EP by Wage War
- Released: April 17, 2026
- Genre: Metalcore
- Length: 15:45
- Label: Fearless
- Producers: Cody Quistad; Drew Fulk;

Wage War chronology
| Stigma (2024) | It Calls Me by Name (2026) | Landfall (2026) |

Singles from It Calls Me by Name
- "Song of the Swamp" Released: February 24, 2026; "Blindfold" Released: April 17, 2026;

= It Calls Me by Name =

It Calls Me by Name (stylized in all caps) is the second extended play (EP) by the American metalcore band Wage War. It was released on April 17, 2026, through Fearless Records, and was produced by Cody Quistad and Drew Fulk.

==Background and release==
On February 24, 2026, the band released the single "Song of the Swamp", alongside its music video directed by Errick Easterday. The music video depicts the band performing on a dock in a boggy swamp environment, highlighting the track's theme around the band's Floridian roots. Alongside the single's release, the band also announced they would be released an EP, entitled It Calls Me by Name, taken from a lyric within the single, on April 17 through Fearless Records, ahead of their touring dates in the US starting April 28 with Nevertel and Orthodox. Upon the EP's release on April 17, "Blindfold" was also released as a single, also accompanied by a music video by Easterday. "Song of the Swamp" and "Blindfold" were subsequently included in the band's sixth studio album Landfall, scheduled for release October 9, 2026.

==Composition==
The EP has been described as metalcore, with elements of nu-metal, and djent.

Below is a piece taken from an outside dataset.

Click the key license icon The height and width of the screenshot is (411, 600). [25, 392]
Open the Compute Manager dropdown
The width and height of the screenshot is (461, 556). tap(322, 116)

Described by the band as "five tracks shaped by Florida, the swamp, and the relentless aggression of nature," the EP is themed around the band's origins in Florida, with references to swamps and alligators. Reviewers have noted on the EP's swamp-like, "earthy," "primal," and "savage" ambiance and character, and the use of "reptilian soundbites."

==Critical reception==

It Calls Me by Name was well received by critics.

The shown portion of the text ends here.